The war within the GOP
Republicans are clashing fiercely with each other over
the challenge to Biden’s Electoral College win.
By BURGESS
EVERETT and MARIANNE LEVINE
01/03/2021
04:56 PM EST
https://www.politico.com/news/2021/01/03/republicans-challenge-biden-electoral-college-454147
Senate
Republicans are in open war against each other as Donald Trump’s presidency
comes to a close, with his baseless claims of widespread election fraud
animating what will be the defining schism of the Trump era.
As the new
Congress was sworn in Sunday, the Republican Party splintered badly as at least
12 senators planned to join about 140 House members to contest Joe Biden’s
election win. The tensions are so high that individual GOP senators are now
directly battling, with Sen. Pat Toomey (R-Pa.) accusing some Republicans of
undermining the right to participate in direct elections and Sen. Josh Hawley
(R-Mo.) decrying Toomey’s arguments and “shameless personal attacks.”
That
exchange encapsulated the larger internal battle over just how close
Republicans will align themselves with a president who is doing little to hide
his efforts to overturn the election and who intends to remain a force after he
leaves the White House. And it’s all happening just days before two run-offs in
Georgia conclude on Jan. 5, races that will determine who holds the Senate
majority.
“I’m
concerned about the division in America, that’s the biggest issue, but obviously
this is not healthy for the Republican Party,” lamented Sen. Ben Sasse
(R-Neb.). “This is bad for the country and bad for the party.”
The clash
over the basic pillars of American democracy will play out on the floor
Wednesday when the Senate will hold two-hour debates on any state’s electoral
votes that receive objections. Biden’s victory is not in doubt of being
overturned, but lawmakers in both parties warn the push will be damaging.
The
majority of the GOP conference is expected to oppose the effort, senators said,
and Democrats said they believed the debate on Jan. 6 would include Republicans
rebutting their own colleagues.
“You'll
have a number of Republicans speaking on the same side as us,” said Sen. Amy
Klobuchar (D-Minn.).
The episode
echoes the failed 2013 drive by some Republicans to defund Obamacare, though
with more urgent implications for future elections and trust in democracy.

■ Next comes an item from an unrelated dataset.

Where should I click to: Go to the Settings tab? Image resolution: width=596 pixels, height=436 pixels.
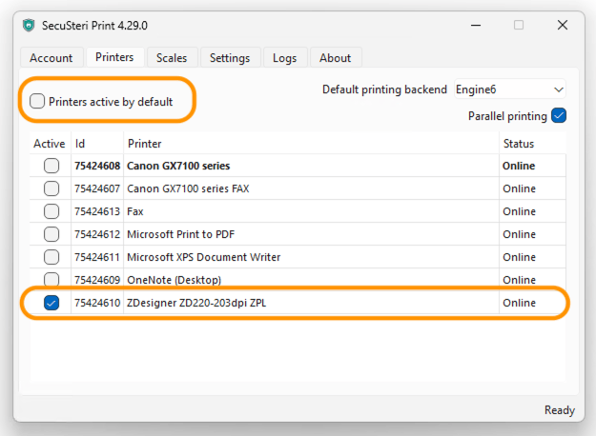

At
the time, a small group of conservatives urged the party to do all it could to
stop funding the health care law. The effort soon snowballed and led to a
government shutdown and Republican backbiting — and helped bring Sen. Ted Cruz
(R-Texas) to prominence. Similarly, support is fast rising among Trump
loyalists this time around for objecting to Biden’s win.
Still, the
objectors will be unable to prevent Biden’s win given that just a bare majority
in the Senate is required to defeat challenges to the election. But Cruz and
Hawley are unbowed and have both sought to fundraise off the push in recent
days as they position themselves firmly in the party’s pro-Trump wing, even as
the president mulls whether to run again in 2024.
“I intend
to vote on January 6 to REJECT THE ELECTORS FROM DISPUTED STATES unless an
emergency 10-day audit is completed. Our election integrity must not be
compromised!” Cruz said this weekend.
Though
senators like Toomey, Sasse, Mitt Romney of Utah, Lisa Murkowski of Alaska and
Susan Collins of Maine had all criticized their colleagues’ election
challenges, many in the GOP were wary of stoking the intra-party rift any more
publicly than has already occurred. Some insisted the party would reunify after
the feud.
Sen. Roy
Blunt (R-Mo.), who is up for reelection in 2022, panned Hawley and Cruz’s plans
as having no path to success: “Neither of the two proposals that have been
advanced will produce a result. I don’t believe it has much long-term impact in
our conference.”
“This is an
ill-fated journey,” said Sen. Shelley Moore Capito (R-W.Va) of the electoral
objections. Meanwhile, Sen. Dan Sullivan (R-Alaska) said that he was “very
dubious” of the effort.
But
privately Republicans said many in the GOP are trying to paper over the
conflict ahead of the Jan. 5 Georgia run-offs, when Republicans need huge voter
turnout margins to counter what appears to be strong Democratic early voting.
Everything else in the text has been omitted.